Il est essentiel de rappeler quelques éléments nécessaires à la compréhension sur cette question de niveau. D’abord souligner encore une fois, opinion que je partage avec Bernard Lahire, à savoir que les modes et les niveaux d’apprentissage sont entachés des valeurs sociales dominantes, qu’ils varient selon les périodes ou les groupes qu’ils servent et qui les utilisent. Il n’y a donc pas de neutralité, même scientifique, dans les savoirs. Ils ne sont que des outils ou des prétextes à la domination de quelques-uns, même si le plus souvent ils sont présentés comme naturels voire universels d’où l’intérêt de faire émerger l’implicite qui les légitime. Il faut aussi, écrit Lahire « plus radicalement encore, se demander ce que signifient « savoir lire » et « savoir écrire » à tel ou tel moment de l’histoire »[50].

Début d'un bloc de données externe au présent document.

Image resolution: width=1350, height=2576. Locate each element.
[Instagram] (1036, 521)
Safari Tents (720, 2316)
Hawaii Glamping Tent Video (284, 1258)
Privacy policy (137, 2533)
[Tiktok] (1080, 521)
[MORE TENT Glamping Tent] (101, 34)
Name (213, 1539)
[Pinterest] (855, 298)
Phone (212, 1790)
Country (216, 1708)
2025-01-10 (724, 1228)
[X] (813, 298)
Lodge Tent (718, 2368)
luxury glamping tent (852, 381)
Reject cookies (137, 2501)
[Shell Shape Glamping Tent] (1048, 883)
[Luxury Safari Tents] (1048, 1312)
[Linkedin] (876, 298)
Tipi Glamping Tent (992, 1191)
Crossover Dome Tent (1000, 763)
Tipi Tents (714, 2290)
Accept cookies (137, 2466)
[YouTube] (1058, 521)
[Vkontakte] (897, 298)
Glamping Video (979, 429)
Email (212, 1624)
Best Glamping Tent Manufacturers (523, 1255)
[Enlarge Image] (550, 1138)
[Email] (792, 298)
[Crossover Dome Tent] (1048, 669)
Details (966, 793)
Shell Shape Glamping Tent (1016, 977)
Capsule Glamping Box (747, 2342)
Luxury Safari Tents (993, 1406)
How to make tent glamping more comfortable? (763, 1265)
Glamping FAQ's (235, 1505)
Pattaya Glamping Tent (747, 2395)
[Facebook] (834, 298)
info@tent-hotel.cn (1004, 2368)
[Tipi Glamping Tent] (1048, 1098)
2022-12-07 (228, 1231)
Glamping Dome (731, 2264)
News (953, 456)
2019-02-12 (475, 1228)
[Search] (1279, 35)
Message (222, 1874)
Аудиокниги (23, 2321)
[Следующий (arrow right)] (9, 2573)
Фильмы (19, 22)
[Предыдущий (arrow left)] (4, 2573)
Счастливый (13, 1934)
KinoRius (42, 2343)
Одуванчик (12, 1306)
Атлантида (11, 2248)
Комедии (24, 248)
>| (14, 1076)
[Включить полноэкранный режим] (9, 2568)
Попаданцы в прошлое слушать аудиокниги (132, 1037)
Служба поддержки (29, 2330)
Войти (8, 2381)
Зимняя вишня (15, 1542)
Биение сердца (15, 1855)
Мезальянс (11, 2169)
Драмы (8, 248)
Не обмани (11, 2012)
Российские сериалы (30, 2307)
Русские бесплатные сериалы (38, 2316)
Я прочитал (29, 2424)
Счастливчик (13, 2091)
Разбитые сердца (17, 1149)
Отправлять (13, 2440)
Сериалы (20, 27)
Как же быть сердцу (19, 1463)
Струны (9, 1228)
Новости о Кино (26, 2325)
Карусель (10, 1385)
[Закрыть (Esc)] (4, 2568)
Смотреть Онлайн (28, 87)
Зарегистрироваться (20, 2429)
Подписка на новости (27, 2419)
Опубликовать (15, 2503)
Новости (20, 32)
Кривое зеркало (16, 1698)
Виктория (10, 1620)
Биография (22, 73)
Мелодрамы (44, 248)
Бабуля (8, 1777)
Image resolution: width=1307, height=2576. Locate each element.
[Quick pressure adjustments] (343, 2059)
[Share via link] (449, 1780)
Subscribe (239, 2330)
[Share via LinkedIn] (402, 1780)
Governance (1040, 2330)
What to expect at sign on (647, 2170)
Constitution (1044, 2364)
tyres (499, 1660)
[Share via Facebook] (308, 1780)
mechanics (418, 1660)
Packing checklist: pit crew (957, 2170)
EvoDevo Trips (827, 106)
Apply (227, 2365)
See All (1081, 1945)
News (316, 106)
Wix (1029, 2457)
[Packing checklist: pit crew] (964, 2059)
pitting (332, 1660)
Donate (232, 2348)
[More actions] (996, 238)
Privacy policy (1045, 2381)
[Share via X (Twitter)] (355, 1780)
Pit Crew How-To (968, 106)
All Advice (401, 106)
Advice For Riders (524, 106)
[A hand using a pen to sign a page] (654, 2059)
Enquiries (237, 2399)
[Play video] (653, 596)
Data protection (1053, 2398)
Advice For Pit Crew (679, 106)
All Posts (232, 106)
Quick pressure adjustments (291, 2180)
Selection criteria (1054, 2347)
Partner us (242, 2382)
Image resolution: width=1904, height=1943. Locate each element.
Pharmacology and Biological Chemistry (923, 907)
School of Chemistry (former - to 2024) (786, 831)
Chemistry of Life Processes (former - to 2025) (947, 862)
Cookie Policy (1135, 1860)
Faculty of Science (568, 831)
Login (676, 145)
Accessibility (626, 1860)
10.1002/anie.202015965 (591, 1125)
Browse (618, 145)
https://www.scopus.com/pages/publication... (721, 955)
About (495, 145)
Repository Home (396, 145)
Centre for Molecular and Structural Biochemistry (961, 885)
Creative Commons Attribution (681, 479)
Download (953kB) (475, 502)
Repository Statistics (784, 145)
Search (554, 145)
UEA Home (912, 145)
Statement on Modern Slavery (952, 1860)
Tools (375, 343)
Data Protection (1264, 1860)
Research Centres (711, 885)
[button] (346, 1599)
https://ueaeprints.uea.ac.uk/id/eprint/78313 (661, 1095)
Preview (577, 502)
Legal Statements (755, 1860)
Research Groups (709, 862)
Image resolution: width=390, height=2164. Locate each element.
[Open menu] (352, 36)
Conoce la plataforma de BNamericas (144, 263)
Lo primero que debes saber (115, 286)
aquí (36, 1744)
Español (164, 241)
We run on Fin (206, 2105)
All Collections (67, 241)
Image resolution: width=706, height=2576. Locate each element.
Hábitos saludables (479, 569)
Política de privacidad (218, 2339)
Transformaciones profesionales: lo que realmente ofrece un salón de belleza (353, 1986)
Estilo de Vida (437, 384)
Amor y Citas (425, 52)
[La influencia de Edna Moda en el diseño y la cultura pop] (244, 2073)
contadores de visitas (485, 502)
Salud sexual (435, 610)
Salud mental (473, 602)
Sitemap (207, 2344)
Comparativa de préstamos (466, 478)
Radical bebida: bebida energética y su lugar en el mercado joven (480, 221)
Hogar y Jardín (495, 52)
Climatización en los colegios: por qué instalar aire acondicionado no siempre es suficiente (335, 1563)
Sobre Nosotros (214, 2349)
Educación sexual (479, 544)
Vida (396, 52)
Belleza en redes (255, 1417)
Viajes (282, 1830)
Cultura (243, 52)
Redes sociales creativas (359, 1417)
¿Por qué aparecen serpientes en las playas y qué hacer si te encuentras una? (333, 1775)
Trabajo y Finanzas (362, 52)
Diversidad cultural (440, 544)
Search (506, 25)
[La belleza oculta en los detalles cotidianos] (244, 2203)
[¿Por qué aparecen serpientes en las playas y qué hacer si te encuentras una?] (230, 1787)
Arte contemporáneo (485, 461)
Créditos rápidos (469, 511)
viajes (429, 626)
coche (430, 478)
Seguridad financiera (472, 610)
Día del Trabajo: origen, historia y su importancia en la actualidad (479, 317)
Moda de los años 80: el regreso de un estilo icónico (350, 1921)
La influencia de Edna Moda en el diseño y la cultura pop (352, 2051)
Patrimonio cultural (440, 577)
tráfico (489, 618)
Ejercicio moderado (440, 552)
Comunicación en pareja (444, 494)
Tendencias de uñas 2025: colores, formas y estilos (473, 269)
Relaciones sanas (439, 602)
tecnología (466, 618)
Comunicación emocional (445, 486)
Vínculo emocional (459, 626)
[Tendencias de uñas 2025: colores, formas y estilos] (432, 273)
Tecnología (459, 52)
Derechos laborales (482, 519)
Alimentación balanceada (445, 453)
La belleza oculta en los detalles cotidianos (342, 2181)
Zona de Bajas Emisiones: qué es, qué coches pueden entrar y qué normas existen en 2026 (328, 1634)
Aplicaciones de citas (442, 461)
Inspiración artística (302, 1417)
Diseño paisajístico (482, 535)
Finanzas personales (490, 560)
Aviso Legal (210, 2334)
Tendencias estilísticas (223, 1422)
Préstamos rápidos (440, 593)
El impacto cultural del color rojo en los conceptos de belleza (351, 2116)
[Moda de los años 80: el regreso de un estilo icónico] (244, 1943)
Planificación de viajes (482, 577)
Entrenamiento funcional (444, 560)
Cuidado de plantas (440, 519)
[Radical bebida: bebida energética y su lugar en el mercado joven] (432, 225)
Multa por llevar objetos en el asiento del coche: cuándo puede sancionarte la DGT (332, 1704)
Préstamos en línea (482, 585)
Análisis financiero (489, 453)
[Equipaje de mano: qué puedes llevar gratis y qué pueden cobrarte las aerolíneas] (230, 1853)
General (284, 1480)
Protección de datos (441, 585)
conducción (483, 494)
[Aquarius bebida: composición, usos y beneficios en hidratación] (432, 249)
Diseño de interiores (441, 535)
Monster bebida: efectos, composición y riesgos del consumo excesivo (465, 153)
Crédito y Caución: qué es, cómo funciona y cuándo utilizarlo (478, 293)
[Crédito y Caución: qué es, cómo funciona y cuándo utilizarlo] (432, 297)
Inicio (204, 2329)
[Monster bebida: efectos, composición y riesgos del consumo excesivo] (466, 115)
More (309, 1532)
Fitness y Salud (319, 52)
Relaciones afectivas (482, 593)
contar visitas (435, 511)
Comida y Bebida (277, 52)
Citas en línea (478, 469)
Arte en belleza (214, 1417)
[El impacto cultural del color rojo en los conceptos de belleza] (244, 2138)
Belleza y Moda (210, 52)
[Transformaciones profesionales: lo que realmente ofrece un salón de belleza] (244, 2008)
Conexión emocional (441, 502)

En effet, les exigences en lecture et écriture hier (1930) et aujourd’hui (2020) furent définies en fonction de critères et de classements sociaux contextualisés. Qu’en sera-t-il demain avec le numérique et la digitalisation généralisée des supports de toute nature ? 

En 1882 par exemple, seuls « 15 % des garçons et filles d’une même classe d’âge réussissent leur certificat d’études. Cette proportion passe à 35 % en 1902, puis à 50 % en 1936. Le taux de réussite baisse au lendemain de la Seconde Guerre mondiale »[51]. Ajoutons à cela les précisions de Vincent Troger pour qui, suite aux travaux de C. Baudelot et R. Establet contrairement aux discours portés par certains, il est évident que « le niveau global de la population (s’est) élevé simultanément à l’extension de la scolarisation. L’évolution des résultats de l’école primaire permet d’évaluer cette amélioration. Seulement la moitié des jeunes obtenaient le certificat d’études primaires en 1930.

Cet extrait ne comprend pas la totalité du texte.